A psicóloga Andréa Cristina Durgan Abrantes, 38 anos, atua diretamente com os portadores de HIV e aponta o medo como o principal sentimento das mulheres grávidas. “É a primeira coisa que vem à cabeça, o medo de morrer e não cuidar do filho”, recorda. Em alguns casos, as mulheres chegam a ter um medo excessivo de adoecer. “Essas fazem o tratamento à risca, mas às vezes exageram e depois superprotegem o bebê e elas mesmas”, diz a psicóloga.
Somente o acompanhamento periódico vai reduzindo o medo e abrindo espaço para que as gestantes aproveitem também os momentos da gestação. A religiosidade também serve de alento. “Mas nós já tivemos casos de recusa ao tratamento em função da religião”, lembra Andréa.
O período é delicado e exige a união dos profissionais da saúde para conseguir os melhores resultados dos pacientes. Entrevistada pelo JC, uma moradora de Bauru, 35 anos, que faz acompanhamento no Centro de Referência contou sua experiência. Ela e o marido são portadores do HIV e não pensavam em ter filhos. “Eu já tinha dois filhos e de repente descobri que estava grávida. Fiquei apavorada, não queria, pois tinha medo de passar para a criança.”
Ela encontrou amparo no aconselhamento médico e psicológico. “Comecei a tomar o AZT (medicamento específico para aids). Tive enjôos na gravidez, quase não comia, mas tive uma filha muito saudável, graças a Deus.” No começo, foi muito difícil, ela sentiu a ausência da família, que não compreendeu sua condição de soropositiva. “Somente um dos meus irmãos me apoiava. Ele me ajuda até hoje. Agora minha filha já tem 6 anos, é a minha alegria de vida”, salienta.
Outra entrevistada tem 20 anos, mora em Agudos com os pais e já não se relacionava com seu namorado quando descobriu ser portadora do vírus HIV no terceiro mês de gravidez. “Eu chorei muito. Tive muito medo de morrer, medo de perder meu bebê”, recorda a mãe. Ela conta que encontrou apoio na psicóloga, que lhe explicou os riscos de contaminação, a importância do tratamento e sentiu a força da família. “Eu tinha medo do parto, mas o doutor Marcelo (Massao Kanamura) foi conversando comigo, me acalmando. A hora que ela nasceu, ouvi ela chorando, estava bem, fiquei feliz”, recorda emocionada.

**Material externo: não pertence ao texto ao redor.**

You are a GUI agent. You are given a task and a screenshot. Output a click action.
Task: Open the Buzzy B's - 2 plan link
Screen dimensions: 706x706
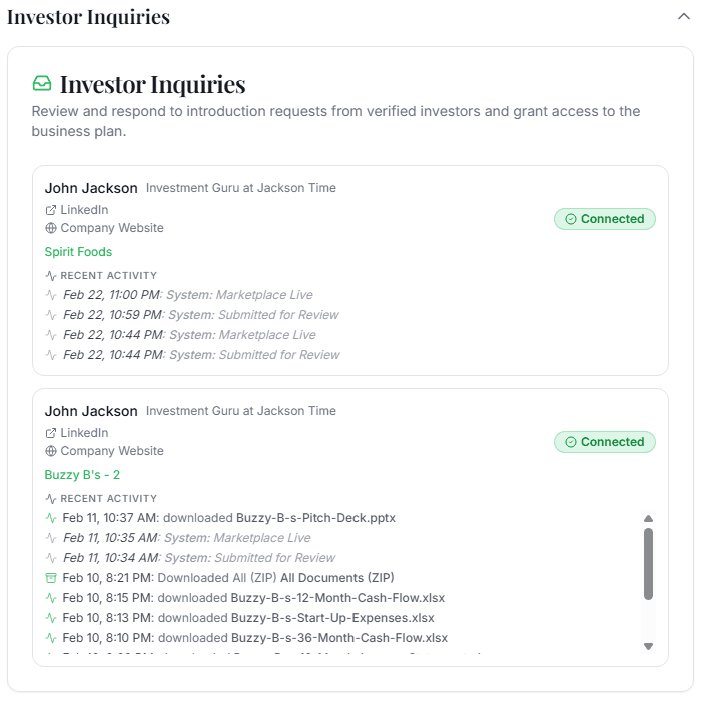pyautogui.click(x=82, y=475)
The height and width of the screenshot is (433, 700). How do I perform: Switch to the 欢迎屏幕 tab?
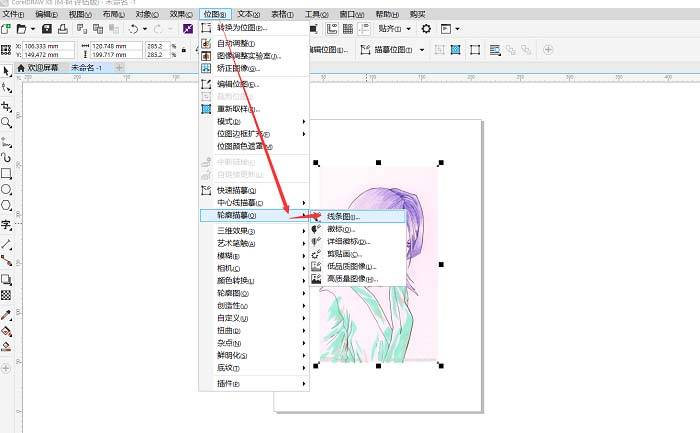40,67
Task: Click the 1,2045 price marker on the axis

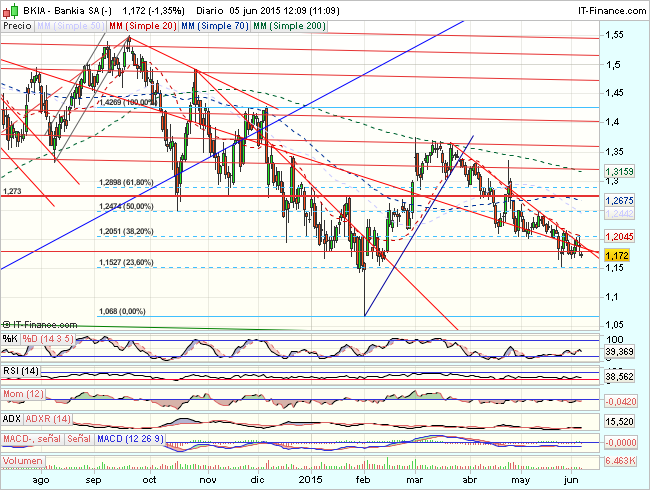Action: tap(620, 236)
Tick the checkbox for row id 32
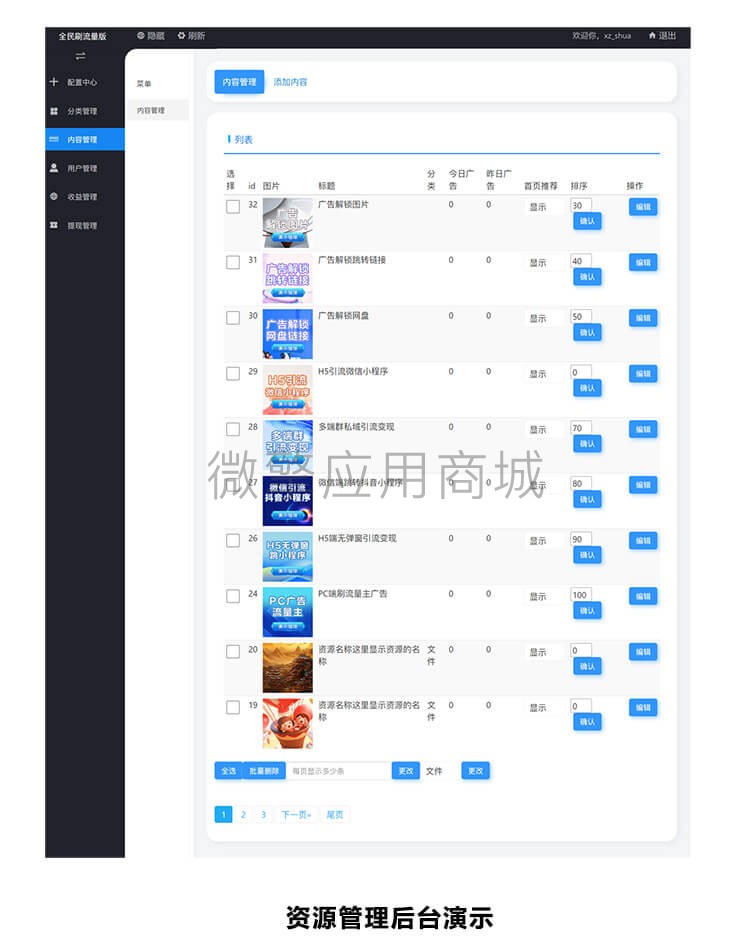 [233, 206]
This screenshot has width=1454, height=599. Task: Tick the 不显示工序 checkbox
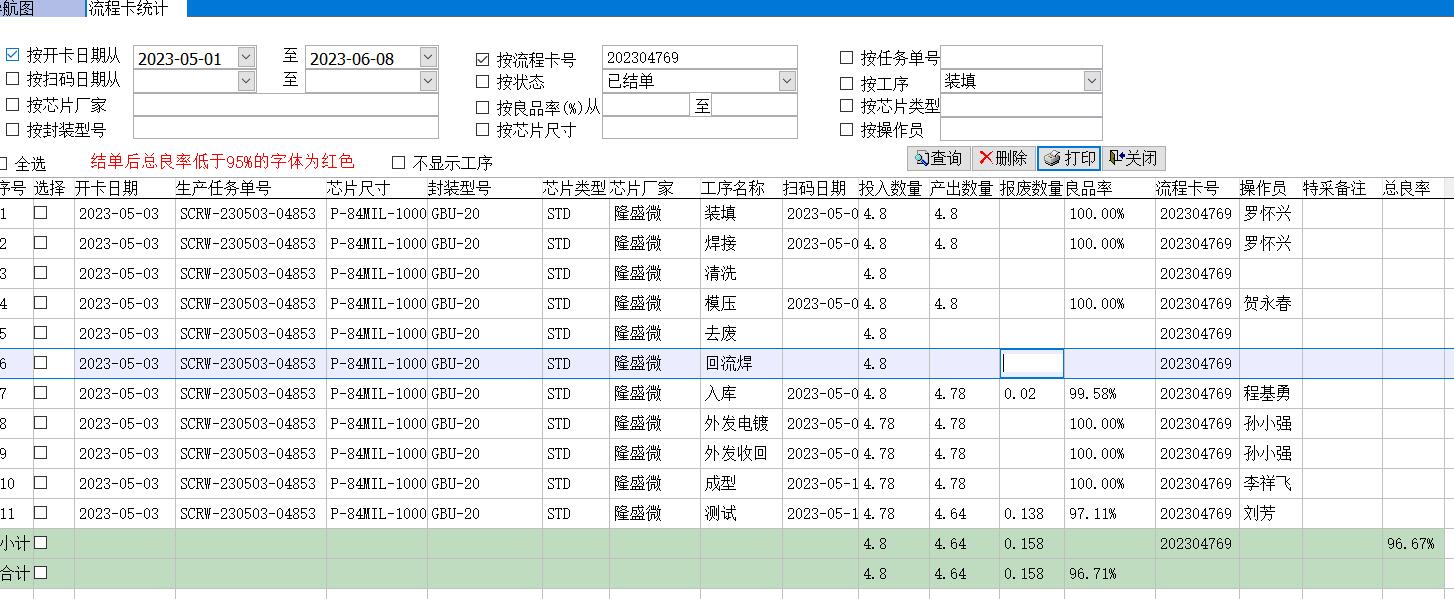click(399, 162)

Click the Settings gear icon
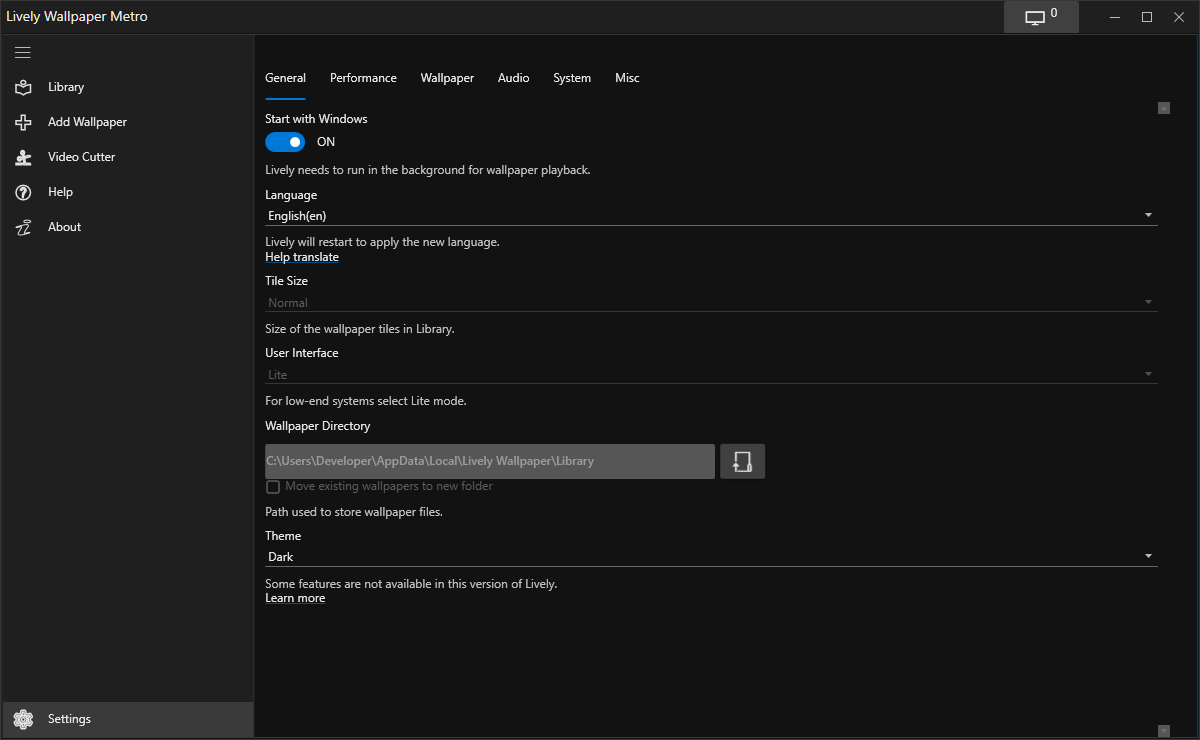coord(23,719)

O cuidado nutricional é uma das ferramentas usadas contra as deficiências causadas por doenças infecciosas. Responsável pela área, a nutricionista Tânia Mara de Souza da Costa, 45 anos, explica a importância da alimentação para o soropositivo e para o bebê. “Incentivamos a alimentação fracionada, para evitar azia, queimação no estômago e má digestão. A alimentação ajuda a evitar os sintomas dos medicamentos, que exige ingestão de bastante água e mineirais”, diz a nutricionista.

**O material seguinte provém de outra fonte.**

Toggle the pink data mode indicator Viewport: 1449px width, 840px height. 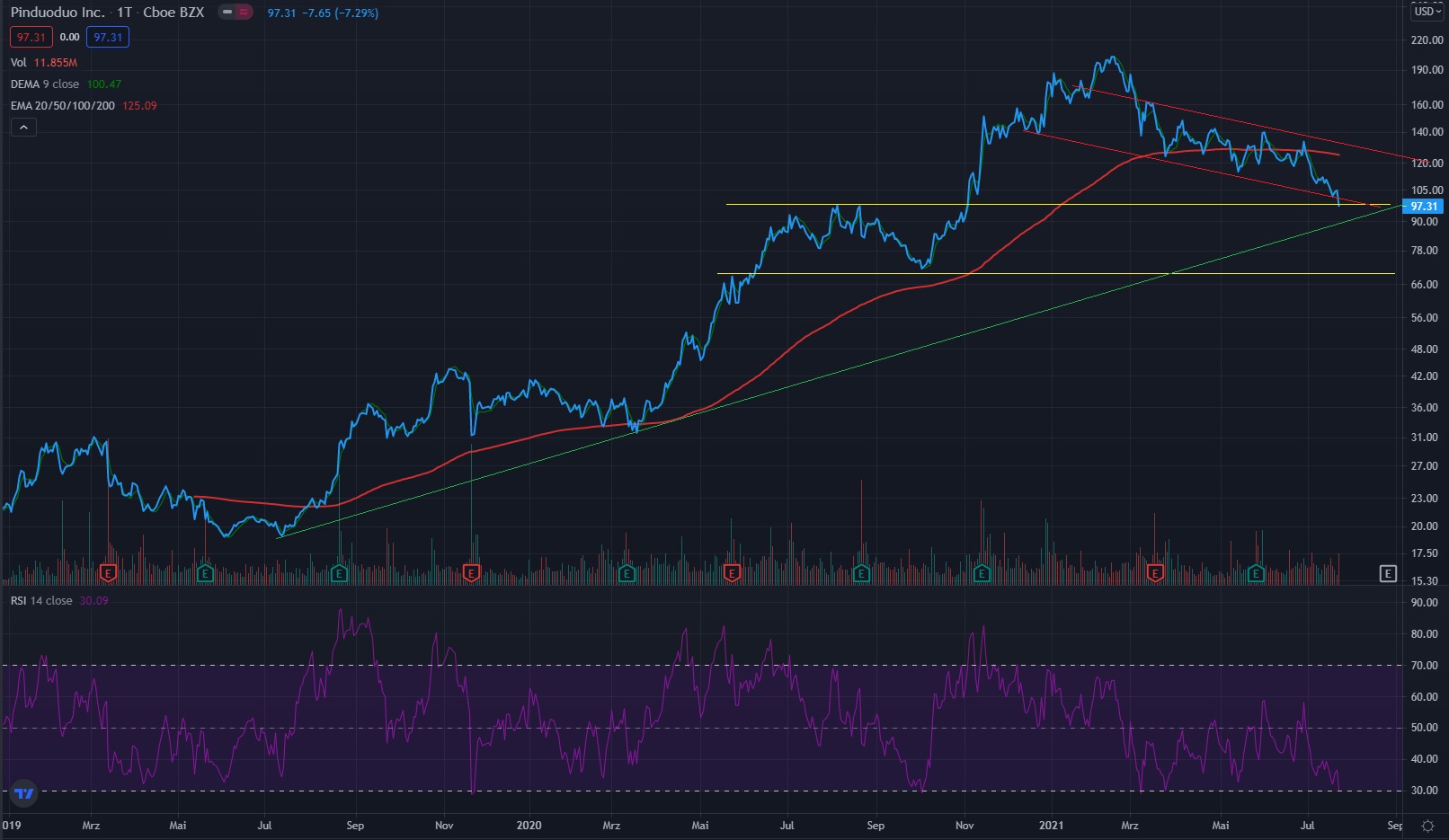point(244,13)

Já os bebês que não podem ser amamentados, pois correm o risco de serem contaminados, o Centro oferece o leite em pó até o sexto mês. “Agora estamos tentando introduzir o suplemento alimentar para as gestantes, algumas têm dificuldade para diluir, se colocar muito dá diarréia e se colocar pouco pode prender o intestino”, explica. Vitaminas e minerais também fazem parte do cardápio nutricional, que exige verduras, frutas, carnes magras. “Uma alimentação balanceada. O problema é que a maioria acha que comer bem, é quantidade e não a qualidade.”
Apesar de portadora do vírus da aids, a segunda entrevistada também não segue exatamente à risca as orientações da nutricionista. Ela já incluiu o leite de vaca na alimentação da filha, hoje com 4 meses e 6,150 quilos, “Ela ressecou muito com o leite de lata, aí comecei a dar o de vaca e nunca deu infecção no intestino. Difícil ela ficar doente. É a jóia rara da minha vida”, diz, com alegria.
A jovem mãe também não precisa mais tomar os medicamentos. “Durante a gestação eu tomei, mas agora não estou precisando”, diz referindo-se à redução em sua carga viral. Atualmente, ela já se sente mais à vontade em manter suas consultas rotineiras, inclusive no ginecologista. “Eu nunca tinha ido antes da gravidez, fiquei com muita vergonha.”